What was once a red-hot market fueled by FOMO during the crypto bull market of 2021 is now just a trickle, with trading volume on the most popular NFT marketplace, OpenSea, down 99% in just under four months.
On May 1, OpenSea processed a record $2.7 billion in NFT transactions, but on Sunday the marketplace recorded just $9.34 million worth, according to data compiled by DappRadar. The company recorded 24,020 users on Sunday, about a third fewer than when it hit its record transaction number in May.
The massive decline in volume on the NFT marketplace has coincided with a nosedive in crypto prices. The most popular cryptocurrency, Bitcoin, has declined nearly 57% since the start of the year to $20,276. The second most popular cryptocurrency by market cap, Ethereum, has fallen about 59%, to $1,528, over the same period.
As trading volumes and crypto prices have fallen during a downturn that’s been dubbed “crypto winter,” the floor prices for the most popular NFT collections, which indicate the lowest price that an NFT in the collection is selling for, have also plummeted.
The floor price of the most popular NFT collection, Bored Ape Yacht Club, fell 53% to 72.4 Ether (about $110,000) as of Monday, from a high of 153.7 Ether on April 30, according to CoinGecko. Another popular NFT collection, CryptoPunks, is down 19% from its July peak.
After this story was first published, a spokesperson for OpenSea said via email that the company disagreed with DappRadar’s methodology, noting that the 99% swing compared the site’s all-time highest trading day with one of its lowest. By the metric OpenSea prefers—ETH volume, which leaves out the effects of the cryptocurrency’s price fluctuations—trading is still sharply down. By that measure, monthly volume fell 62% from May to July, and is on track to decline further in August, according to crypto-tracking platform Dune Analytics.
OpenSea, the spokesperson added, isn’t worried about the decline in trading volume.
“We’re playing the long game because we see what’s possible, so we’re not that concerned about short-term volatility,” the spokesperson said. “We always expected frothiness, hype, and deflation as the community and use cases evolve, the tech gets more sophisticated, and creators figure out how to build more utility into their projects.”
The crypto downturn has left many retail inventors reeling.
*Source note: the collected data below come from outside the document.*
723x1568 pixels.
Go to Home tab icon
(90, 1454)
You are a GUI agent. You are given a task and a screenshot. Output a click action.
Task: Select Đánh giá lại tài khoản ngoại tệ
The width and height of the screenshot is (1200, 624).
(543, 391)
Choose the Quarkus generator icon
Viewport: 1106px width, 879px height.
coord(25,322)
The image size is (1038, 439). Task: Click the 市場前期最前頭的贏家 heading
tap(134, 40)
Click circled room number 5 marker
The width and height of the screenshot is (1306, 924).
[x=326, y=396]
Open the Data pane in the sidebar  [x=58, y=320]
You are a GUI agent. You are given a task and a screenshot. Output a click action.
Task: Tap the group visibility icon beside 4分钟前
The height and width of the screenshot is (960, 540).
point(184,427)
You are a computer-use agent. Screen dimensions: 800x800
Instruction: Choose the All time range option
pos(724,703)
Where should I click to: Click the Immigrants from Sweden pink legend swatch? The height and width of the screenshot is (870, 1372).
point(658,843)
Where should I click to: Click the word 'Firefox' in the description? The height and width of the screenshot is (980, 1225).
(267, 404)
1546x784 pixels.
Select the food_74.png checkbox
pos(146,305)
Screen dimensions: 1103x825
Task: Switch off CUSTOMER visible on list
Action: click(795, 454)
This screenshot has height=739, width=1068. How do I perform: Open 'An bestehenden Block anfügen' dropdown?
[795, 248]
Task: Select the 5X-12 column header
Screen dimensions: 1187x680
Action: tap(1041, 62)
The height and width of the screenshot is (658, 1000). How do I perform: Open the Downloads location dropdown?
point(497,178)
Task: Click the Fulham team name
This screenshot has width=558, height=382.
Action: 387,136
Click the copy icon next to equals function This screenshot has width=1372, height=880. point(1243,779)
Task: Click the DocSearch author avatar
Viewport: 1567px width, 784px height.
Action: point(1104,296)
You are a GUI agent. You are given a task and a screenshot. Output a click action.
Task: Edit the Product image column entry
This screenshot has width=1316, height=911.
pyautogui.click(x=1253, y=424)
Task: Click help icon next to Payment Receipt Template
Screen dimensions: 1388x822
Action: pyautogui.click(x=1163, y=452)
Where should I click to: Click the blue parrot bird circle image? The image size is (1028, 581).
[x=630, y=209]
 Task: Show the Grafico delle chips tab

A study from Pew Research Center last week found that 46% of Americans who had put money into crypto said their investments had fallen short of their expectations.
Although crypto has become increasingly prominent over the past year, Pew found that only 16% of U.S. adults had invested in crypto, nearly the same number who said they had invested last September.
(This article has been updated to include comments from OpenSea.)